Figure 4: Metformin promotes AMPKα activation and autophagy induction in the kidneys with cisplatin-induced AKI.
figure 4

(A) Western blot assay showing the induction of LC3-II in the mouse kidneys after cisplatin injection. CD1 mice were injected with cisplatin (20 mg/kg) intraperitoneally, and the kidneys were collected at 1, 12 and 24 hours after injection. Numbers indicate the individual animal within each group. The gels were run under the same experimental conditions. (B) Western blot assay showing the abundance of p-AMPKα and LC3-II in cisplatin or cisplatin plus metformin treated kidneys. Numbers indicate the individual animal within each group. (C) The graph showing the results of semiquantitative analysis for p-AMPKα and LC3-II protein abundance among groups. *P < 0.05 compared to cisplatin treated cells (n = 3). The gels were run under the same experimental conditions. (D) Representative micrographs showing the immunofluorescent staining images for LC3β in kidneys. The intensive dot-like LC3β puncta were much more in the mice treated with metformin plus cisplatin comparing to those treated with cisplatin alone. Kidney sections were count stained with DAPI to visualize the nuclei. Bar = 20 μm.

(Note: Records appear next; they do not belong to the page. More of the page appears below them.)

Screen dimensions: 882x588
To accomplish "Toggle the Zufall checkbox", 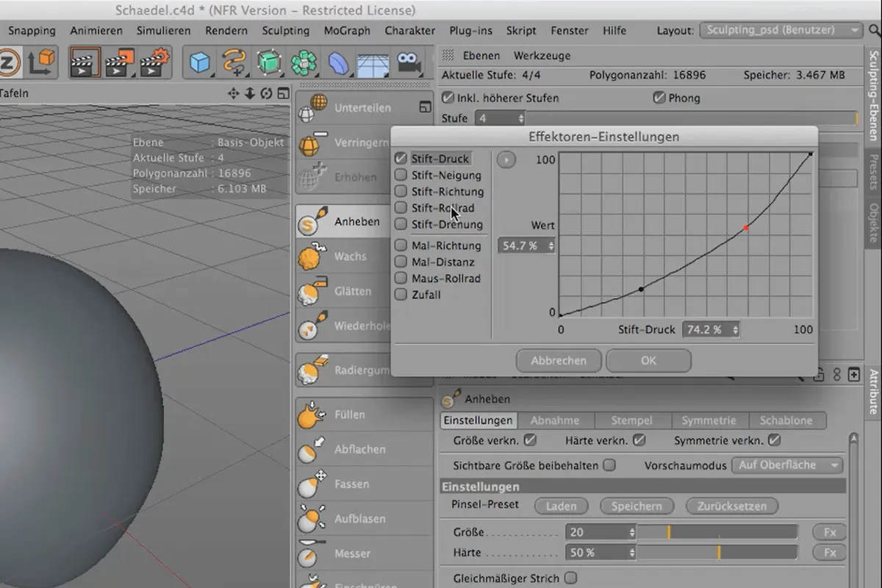I will pos(401,295).
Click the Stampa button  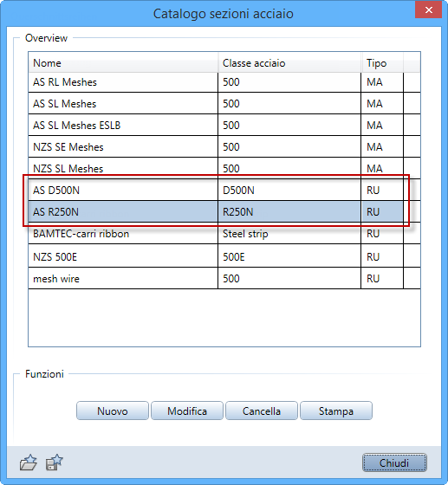[x=336, y=411]
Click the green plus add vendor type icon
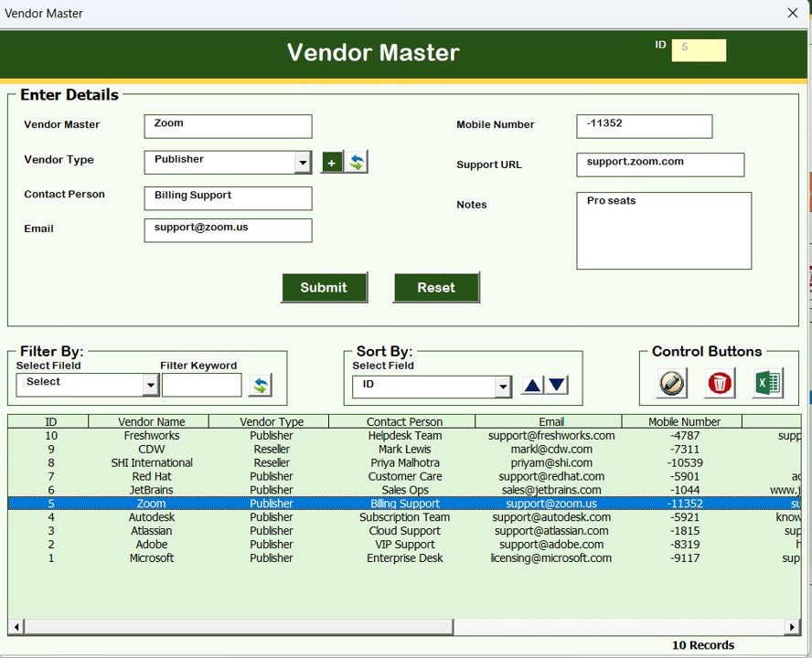 click(x=331, y=163)
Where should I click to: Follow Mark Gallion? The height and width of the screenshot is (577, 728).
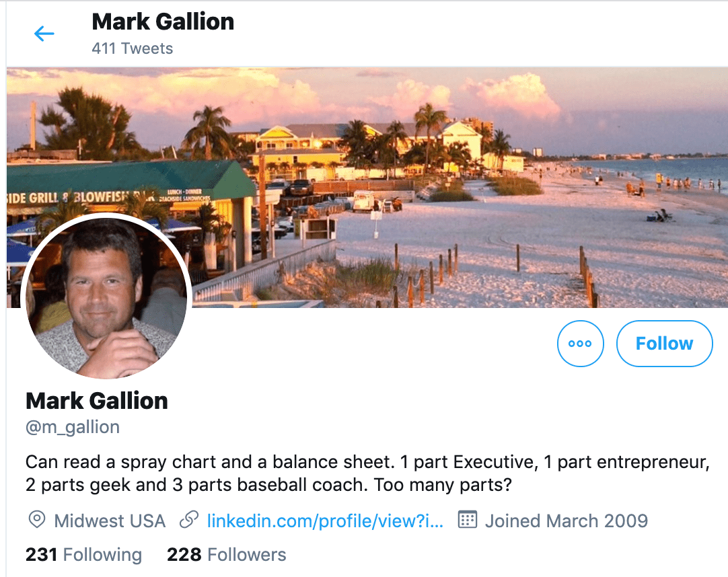click(664, 344)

Metformin attenuates tubular cell apoptosis stimulated by cisplatin in NRK-52E cells

To explore the role for metformin in protecting against cisplatin-induced tubular cell death in cultured cells, we treated NRK-52E cells, a rat kidney tubular epithelial cell line, with metformin, followed by cisplatin administration to induce cell death. At 12 hrs after cisplatin treatment, the cells were harvested, costained with annexin V/PI and analyzed by FACS analysis to identify apoptotic cells. As shown in Fig. 5A,B, flow cytometric analysis revealed that the percentage for dead cells including early cell apoptosis (annexin V+/PI) and late cell apoptosis (annexin V+/PI+) was markedly increased after cisplatin treatment, while pre-incubation of metformin could significantly diminish cisplatin-triggered cell apoptosis. We also performed TUNEL staining on these cells. The results showed that the number of TUNEL staining positive cells was largely decreased in metformin pretreated cells compared to those treated with cisplatin alone (Fig. 5C,D). Consistently, western blot results showed that cisplatin could induce caspase 3 cleavage, while metformin largely diminished it (Fig. 5E). Together, it is clear that metformin may directly inhibit cisplatin-induced tubular cell apoptosis in cultural NRK-52E cells.

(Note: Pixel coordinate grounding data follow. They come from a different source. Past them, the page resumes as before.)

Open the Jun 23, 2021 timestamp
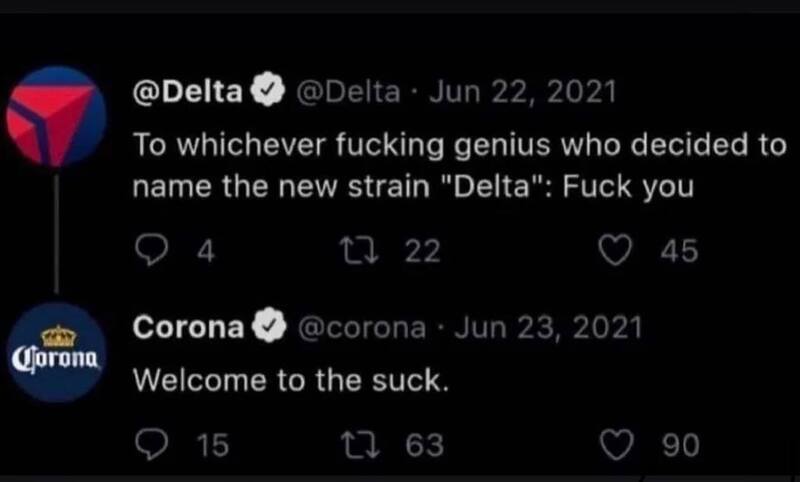The height and width of the screenshot is (482, 800). click(548, 327)
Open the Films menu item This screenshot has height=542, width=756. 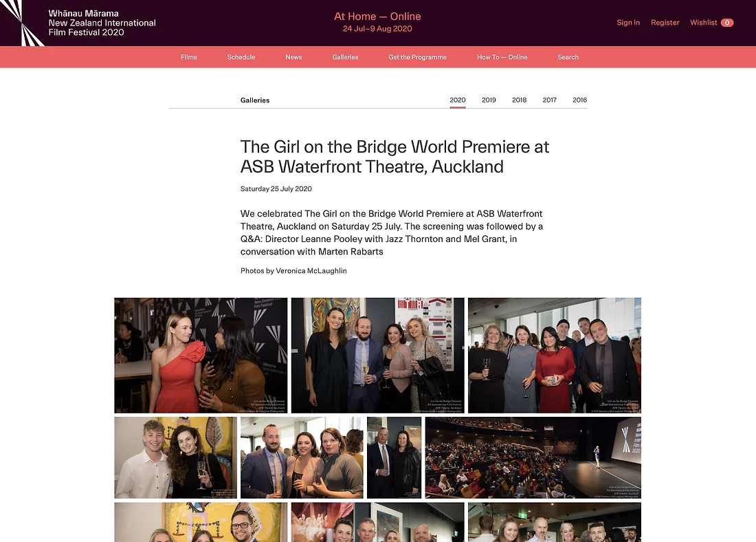click(189, 57)
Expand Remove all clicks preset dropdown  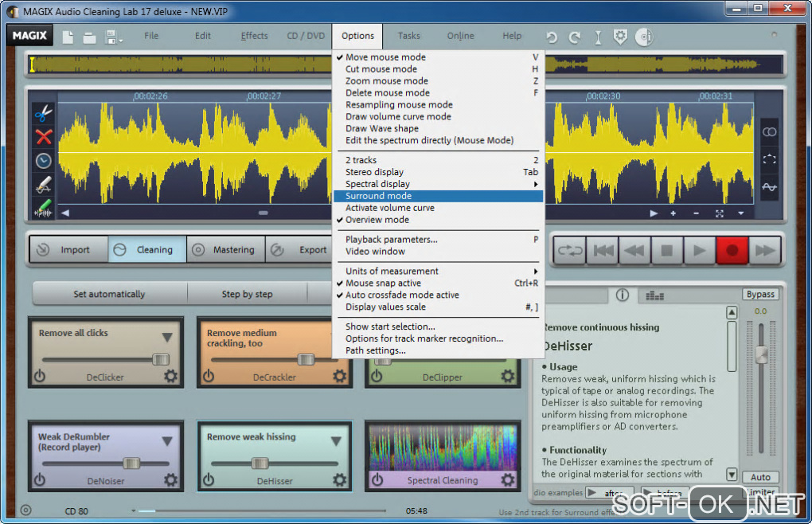click(167, 337)
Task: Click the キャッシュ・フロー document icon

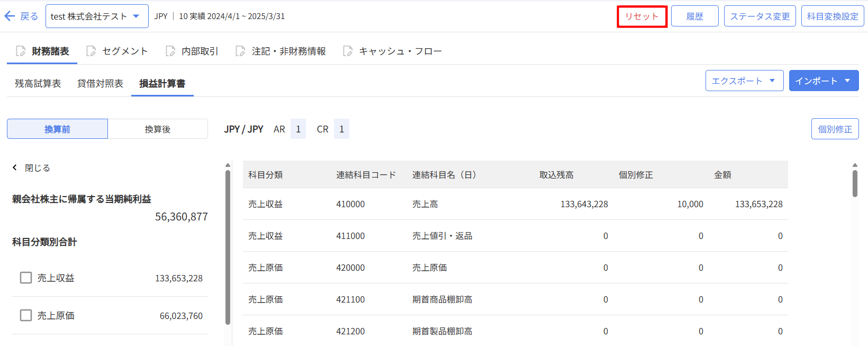Action: pos(348,51)
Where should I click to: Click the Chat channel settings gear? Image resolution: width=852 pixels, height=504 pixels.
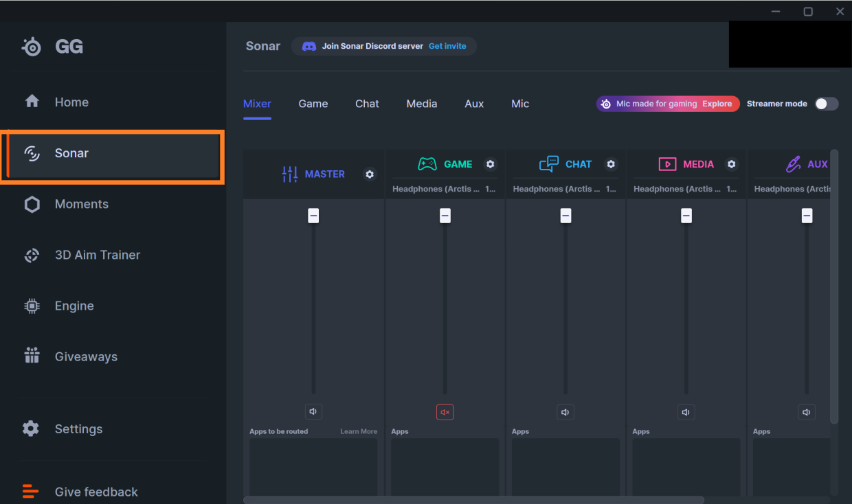611,164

Figure 5: Metformin prevents cisplatin-induced cell apoptosis in cultured NK-52E cells.
figure 5

(A) The representative graphs showing the results of FACS analysis. NRK-52E cells treated with cisplatin w/o metformin were stained with annexin-V-FITC (20 mg/ml) and PI (20 mg/l) to identify cell apoptosis. (B) The graph showing the cell apoptosis among different groups. *P < 0.05 compared to control (n = 4); #P < 0.05 compared to cells treated with cisplatin alone (n = 4). (C) Representative micrographs showing TUNEL staining among different groups as indicated. (D) The graph showing the quantitative determination of TUNEL staining positive cells among different groups. Data are presented as the percentage of the TUNEL staining positive cells. *P < 0.05 compared to vehicle control (n = 3); #P < 0.05 compared to mice treated with cisplatin alone (n = 3). (E) Western blot assay showing the abundance of cleaved caspase 3 among different groups. The gels were run under the same experimental conditions.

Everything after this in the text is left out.